[Stored data]
=-=-=
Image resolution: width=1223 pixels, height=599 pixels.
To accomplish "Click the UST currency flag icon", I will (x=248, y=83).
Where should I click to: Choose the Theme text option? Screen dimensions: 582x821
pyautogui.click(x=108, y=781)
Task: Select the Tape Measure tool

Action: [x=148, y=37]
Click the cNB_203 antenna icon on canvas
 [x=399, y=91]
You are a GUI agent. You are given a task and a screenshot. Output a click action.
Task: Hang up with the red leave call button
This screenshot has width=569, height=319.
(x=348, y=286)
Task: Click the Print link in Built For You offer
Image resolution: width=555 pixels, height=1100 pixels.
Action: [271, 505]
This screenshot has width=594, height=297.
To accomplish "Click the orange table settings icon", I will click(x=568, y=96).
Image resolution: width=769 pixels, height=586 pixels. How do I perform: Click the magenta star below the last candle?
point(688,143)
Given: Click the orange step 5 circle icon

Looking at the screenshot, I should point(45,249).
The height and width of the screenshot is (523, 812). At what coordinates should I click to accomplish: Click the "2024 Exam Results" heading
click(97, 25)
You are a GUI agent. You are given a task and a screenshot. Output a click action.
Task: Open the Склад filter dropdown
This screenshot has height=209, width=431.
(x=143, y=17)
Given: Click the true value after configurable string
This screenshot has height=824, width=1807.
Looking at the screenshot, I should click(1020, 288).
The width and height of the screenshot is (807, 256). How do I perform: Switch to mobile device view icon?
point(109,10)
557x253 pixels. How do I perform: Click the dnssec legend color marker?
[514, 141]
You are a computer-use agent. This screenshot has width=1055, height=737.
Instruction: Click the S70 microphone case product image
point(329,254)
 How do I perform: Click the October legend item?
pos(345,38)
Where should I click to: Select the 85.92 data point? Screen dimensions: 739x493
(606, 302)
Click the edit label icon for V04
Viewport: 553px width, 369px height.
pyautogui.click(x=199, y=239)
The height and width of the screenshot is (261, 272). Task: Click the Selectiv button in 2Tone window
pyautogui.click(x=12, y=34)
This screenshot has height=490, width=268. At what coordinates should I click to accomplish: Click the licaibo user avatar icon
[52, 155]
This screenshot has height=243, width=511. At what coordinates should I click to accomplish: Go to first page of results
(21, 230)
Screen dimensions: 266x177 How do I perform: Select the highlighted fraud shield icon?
=-=-=
**Activity:**
Nothing but a number belongs in the answer: the tally of lines in the data holding "will".

**Finished exercise:**
2